### Work item
Work through the records that follow and return each line containing the word "screenshot".

### Stored records
▽

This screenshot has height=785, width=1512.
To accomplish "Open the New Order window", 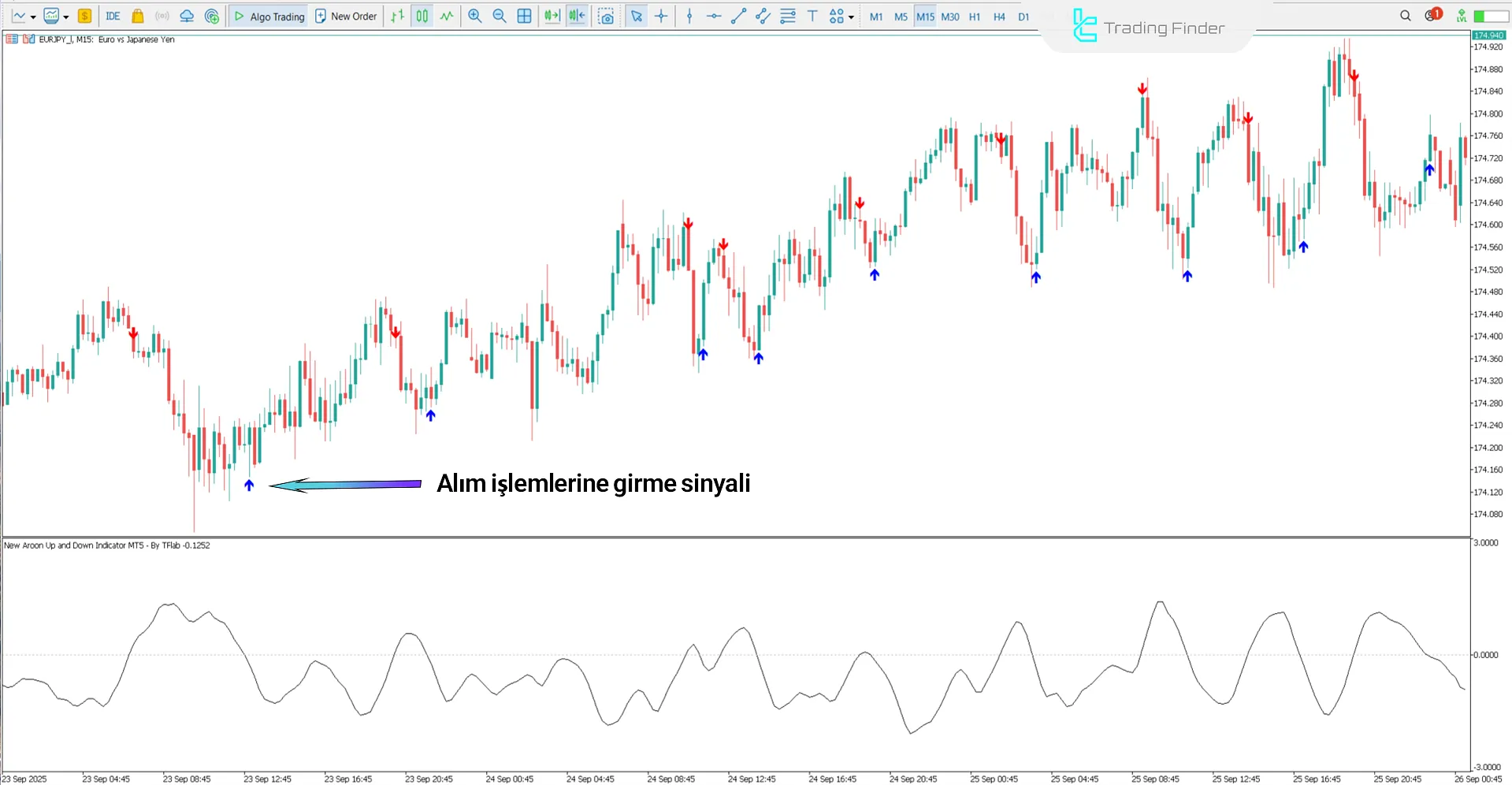I will point(345,16).
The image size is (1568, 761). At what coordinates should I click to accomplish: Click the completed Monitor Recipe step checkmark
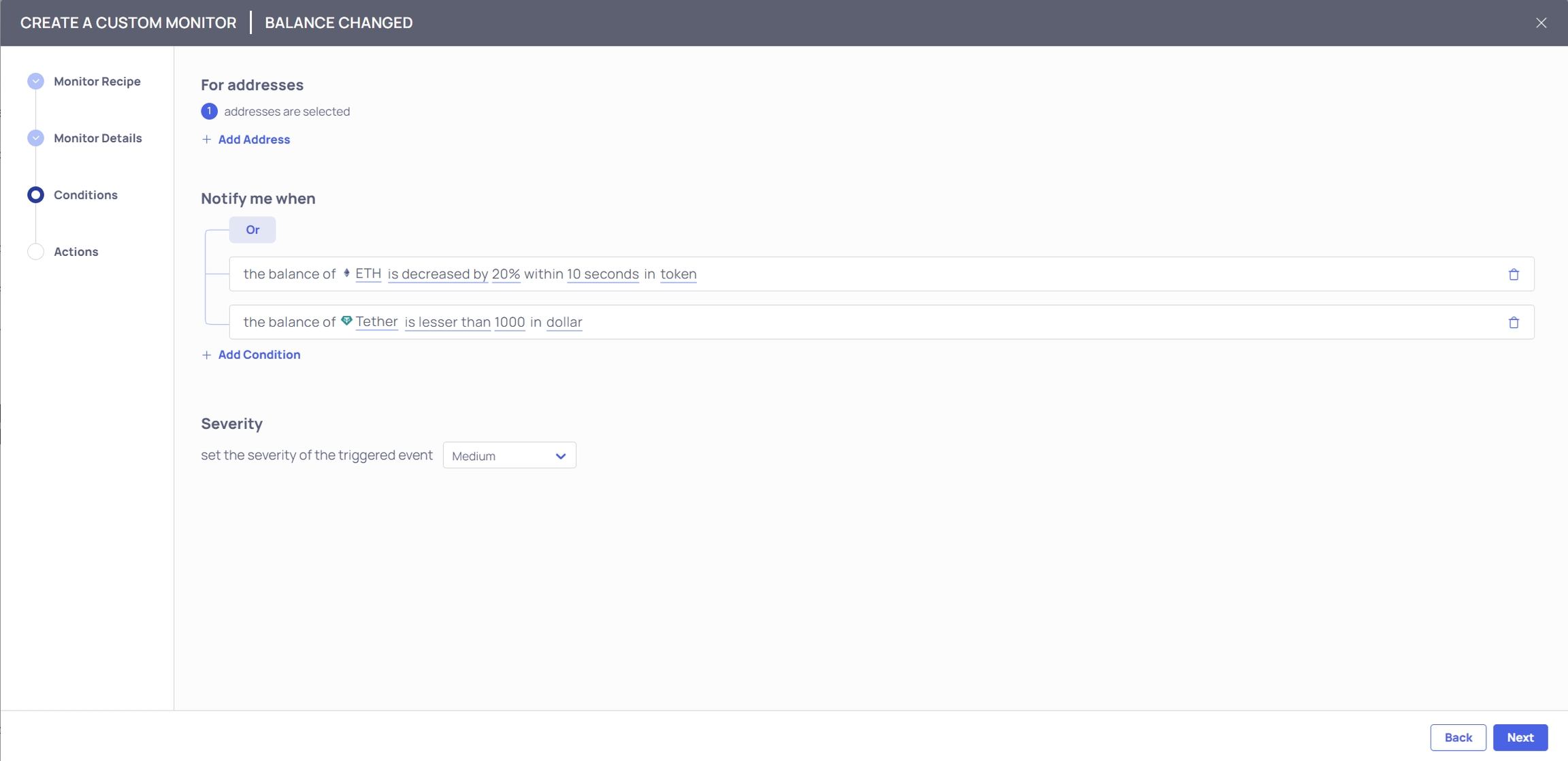tap(35, 81)
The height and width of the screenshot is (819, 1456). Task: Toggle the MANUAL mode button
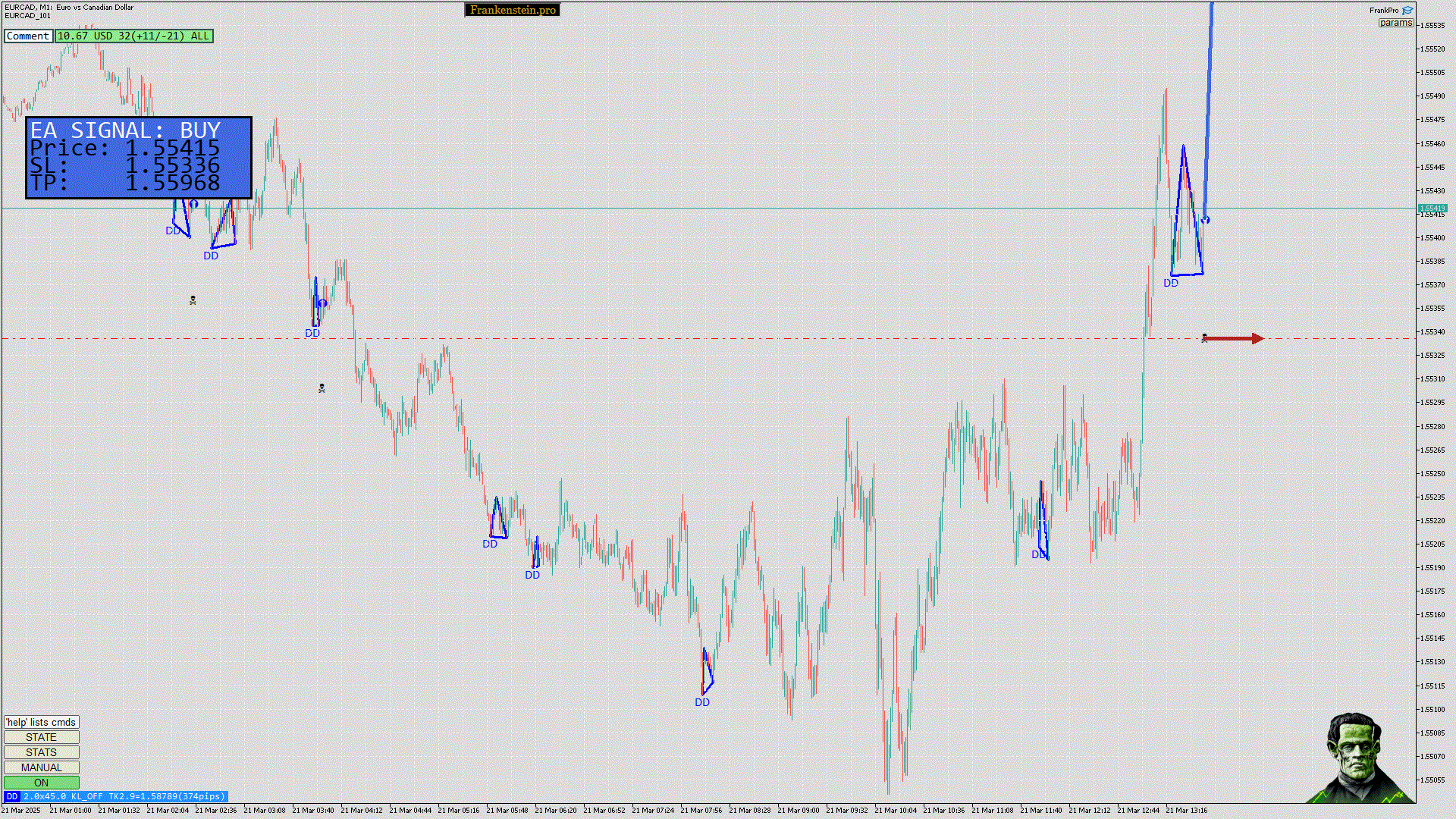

△

### Answer below
This screenshot has height=785, width=1512.
The height and width of the screenshot is (819, 1456). Task: Toggle the MANUAL mode button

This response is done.